O anteprojecto de revisão do CCP prevê um novo nº 4 para o artigo 24º do Código: “O ajuste direto com fundamento no disposto nas subalíneas ii) e iii) da alínea e) do n.º 1 [isto é, com fundamento em exclusividade por motivos técnicos ou de protecção de direitos exclusivos] só pode ser adotado quando não exista alternativa ou substituto razoável e quando a inexistência de concorrência não resulte de uma restrição desnecessária face aos aspetos do contrato a celebrar.”

Uma observação crítica já ouvida na discussão pública do anteprojecto diz respeito à utilização, pela norma, de conceitos abertos (alternativa ou substituto razoável, restrição desnecessária).

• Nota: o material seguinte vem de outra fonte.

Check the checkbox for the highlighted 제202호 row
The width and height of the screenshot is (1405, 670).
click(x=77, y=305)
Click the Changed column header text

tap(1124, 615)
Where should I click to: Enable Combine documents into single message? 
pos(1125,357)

Porém, é de notar que na transposição o legislador está vinculado à ideia constante do artigo 32º/2/b), 2º par., da directiva 24. Como se sabe, a transposição de todos os fundamentos de dispensa de concorrência previstos nas directivas (todo o artigo 32º, neste caso), tem de ser feita com óbvio cuidado e tanto quanto possível, proximidade à própria letra: a jurisprudência europeia demonstra os perigos de uma transposição “criativa” de fundamentos de dispensa de concorrência previstos nas directivas, já que esses fundamentos são entendidos, no direito europeu (mal ou bem, não é essa a questão) como fundamentos a interpretar de modo restritivo. Veja-se, aliás, o artigo 26º/6 da directiva.

A ideia do artigo 32º/2/b), 2º par., da directiva, é simples e parece estar bem transmitida na norma do anteprojecto. A entidade adjudicante não pode desenhar artificialmente os procedimentos de modo a criar, sem fundamento, uma situação de exclusividade. O critério de fungibilidade dos bens (lato sensu) há-de ser o critério rector nessa avaliação: em princípio, se existirem dois ou mais bens no mercado que satisfaçam a mesma função essencial, não há exclusividade. Porém, a fungibilidade fáctica ou material não é um critério absoluto, porque pode haver bens de função semelhante, e apenas um deles ser compatível com a concreta necessidade da entidade adjudicante. Daí a referência da norma à razoabilidade, que introduz um critério de exequibilidade prática da solução (e de defesa da posição da entidade adjudicante na sua margem de conformação do objecto contratual e do procedimento a adoptar). De resto, a ideia do novo 24º/4 não é uma novidade. Trata-se de uma manifestação dos princípios gerais da concorrência e da proporcionalidade e encontra-se presente no direito comparado, sendo essa, claramente, a origem daquela norma da directiva (cf. Miguel Assis Raimundo, A formação dos contratos públicos, 2013, especialmente pp. 991-1000 e 1014-1016).

João Amaral e Almeida e Pedro Fernández Sánchez (Comentários, 2016, p. 83) consideram a norma do artigo 24º/4 um exemplo daquilo a que chamam “diretivez”. Parece-nos uma crítica equivocada. A redacção do art. 24º/4 do anteprojecto, aliás, corrige a norma da directiva (que fala em “parâmetros do concurso”, quando manifestamente não estamos perante concursos…).

A redacção alternativa proposta pelos referidos autores para o preceito parece-nos infeliz: “o ajuste direto com fundamento nas subalíneas ii) e iii) da alínea e) do n.º 1 só pode ser adotado quando o respetivo caderno de encargos não seja elaborado de modo a impedir uma alternativa razoável ou de modo a determinar uma restrição desnecessária da concorrência”.

Perder-se-ia, com essa redacção, a ideia essencial: a elaboração formal de um caderno de encargos sucede ao momento lógico de controlo pressuposto pela norma, que se situa na decisão de contratar e na decisão de escolha do procedimento. Por outro lado, a redacção proposta pelos autores permite uma leitura absurda: em rigor, seria possível que “o caderno de encargos seja elaborado de modo a impedir uma alternativa razoável” – desde que não se utilizasse o ajuste directo em razão de critério material… Contudo, obviamente, no ajuste directo ou fora dele, um caderno de encargos que impeça uma alternativa razoável colocará sempre problemas, quer em face dos princípios (concorrência, proporcionalidade, igualdade de tratamento), quer em face de regras concretas, como as constantes do artigo 49º do CCP (aplicáveis, repete-se, a todos os procedimentos).